Records for pointing at text and elements:
__________

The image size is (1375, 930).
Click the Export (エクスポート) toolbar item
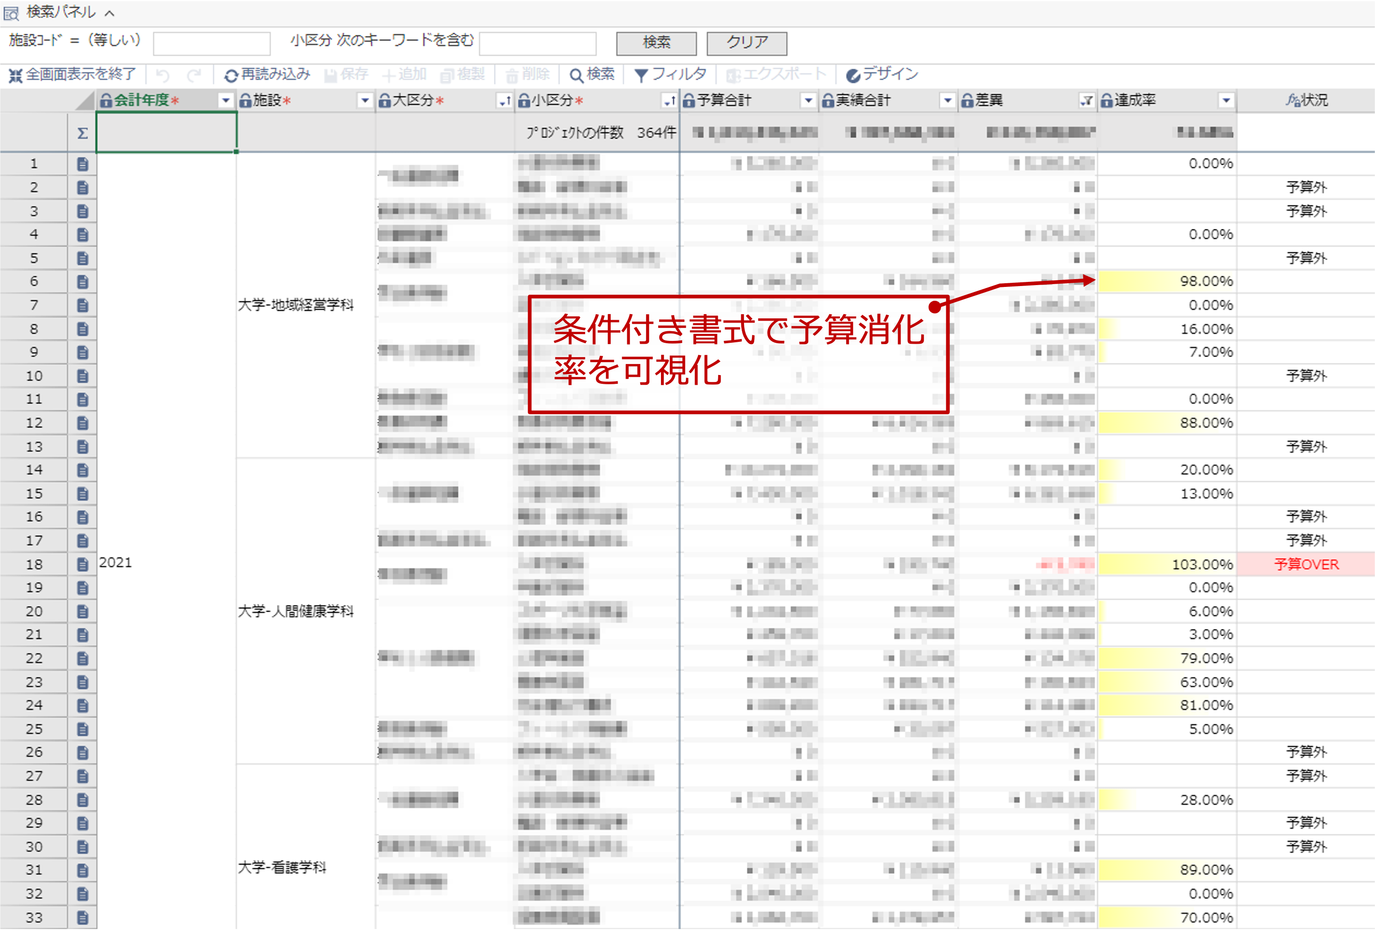[776, 74]
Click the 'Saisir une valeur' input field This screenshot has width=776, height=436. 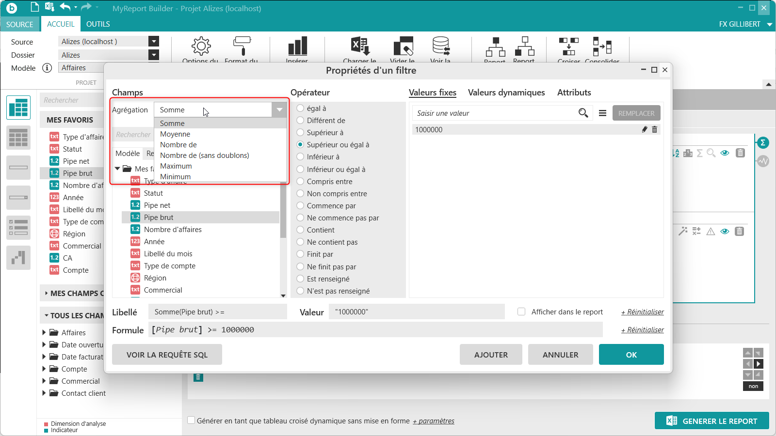coord(495,113)
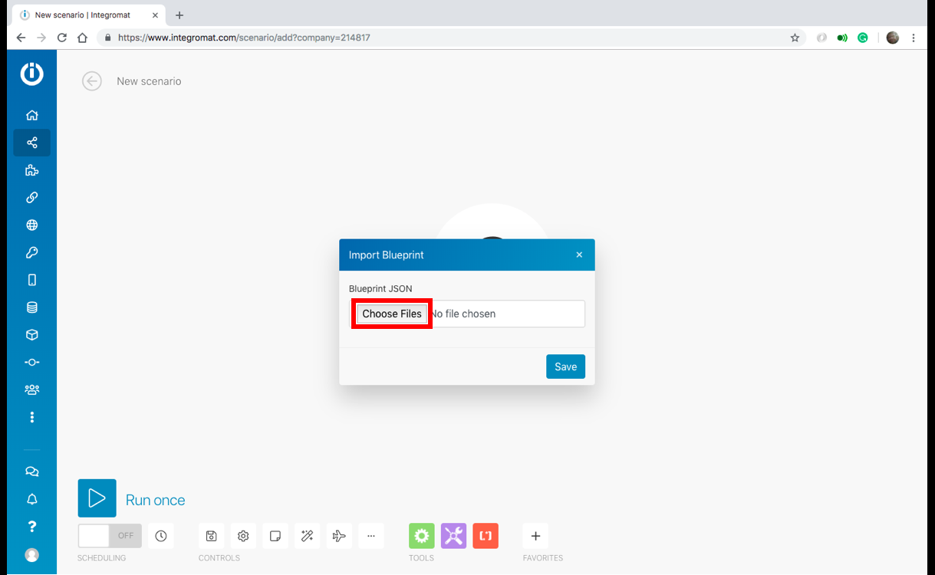935x575 pixels.
Task: Open the purple wrench tools icon
Action: click(453, 536)
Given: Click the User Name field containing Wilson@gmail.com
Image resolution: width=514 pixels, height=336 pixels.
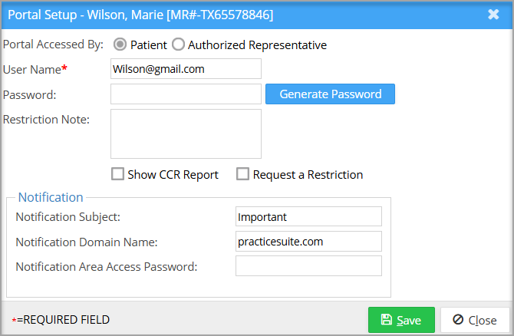Looking at the screenshot, I should 186,69.
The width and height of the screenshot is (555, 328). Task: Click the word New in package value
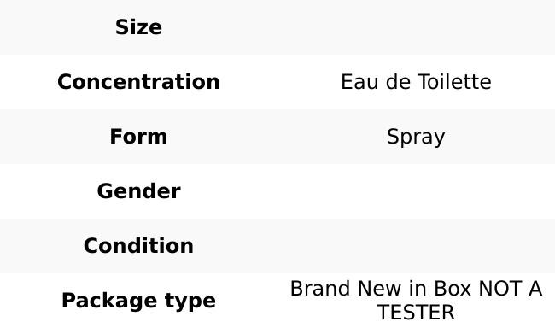tap(379, 289)
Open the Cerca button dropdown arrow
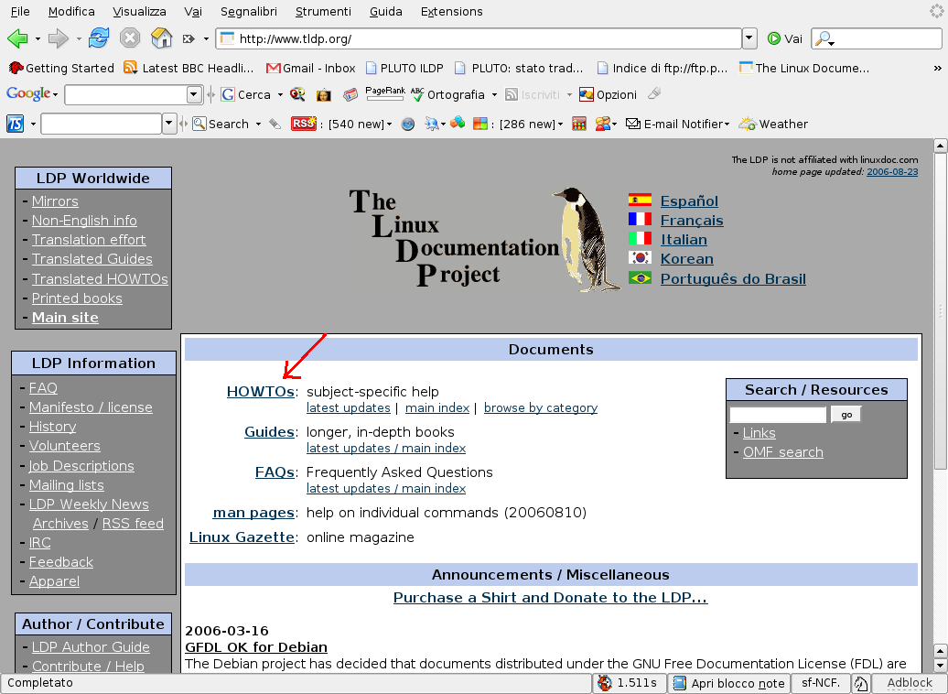Screen dimensions: 948x694 click(x=278, y=94)
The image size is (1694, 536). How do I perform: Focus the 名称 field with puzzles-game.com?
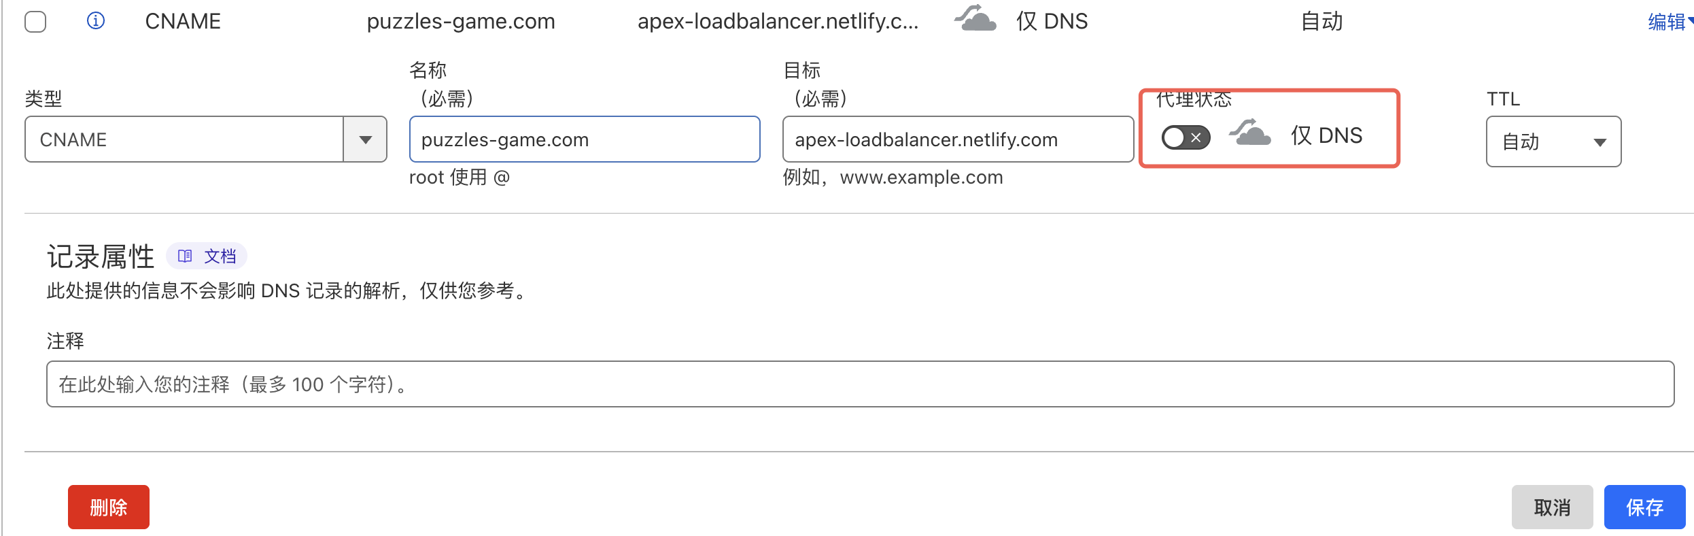point(585,139)
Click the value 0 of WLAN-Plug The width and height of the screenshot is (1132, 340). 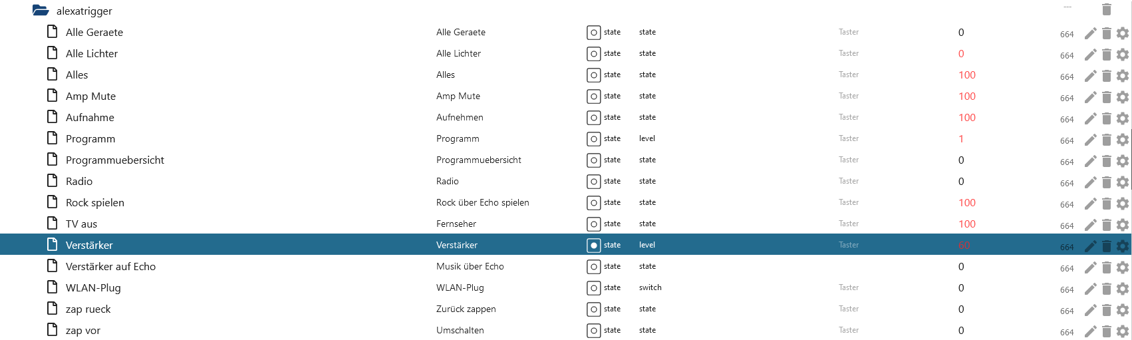point(961,288)
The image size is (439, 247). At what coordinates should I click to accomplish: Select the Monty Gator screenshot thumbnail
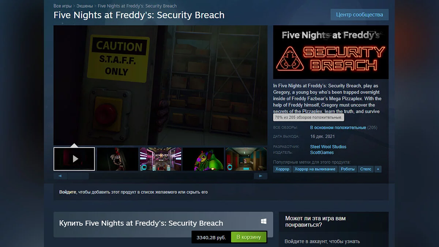[x=203, y=159]
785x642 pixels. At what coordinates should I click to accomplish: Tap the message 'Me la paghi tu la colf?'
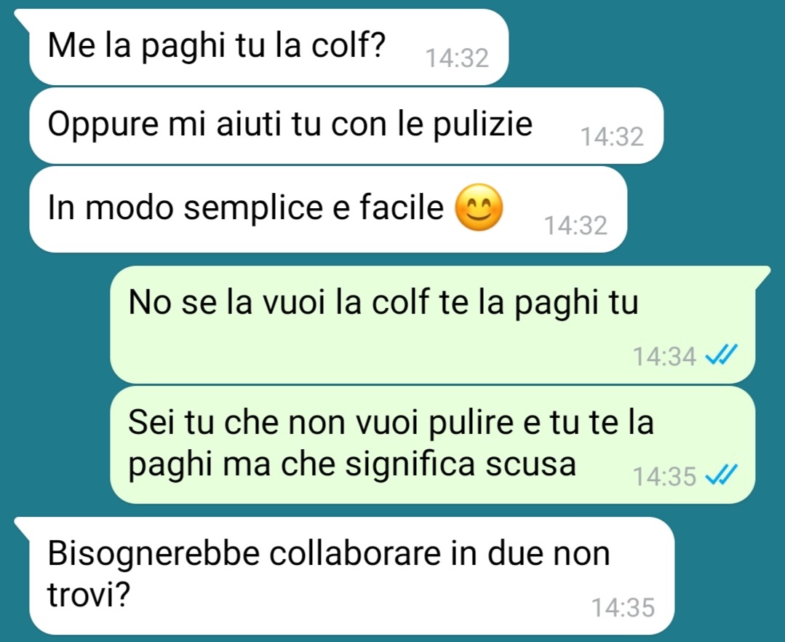pyautogui.click(x=269, y=47)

__________

Given request:
Render the stretch of the records from the line that contains "785x642 pixels. At" through the end of the records as a Markdown table with the columns Row and Line text, skipping blank lines and leaving out the pictures.

Result of this exercise:
| Row | Line text |
|---|---|
| 1 | 785x642 pixels. At what coordinates should I click to accomplish: Tap the message 'Me la paghi tu la colf?' |
| 2 | pyautogui.click(x=269, y=47) |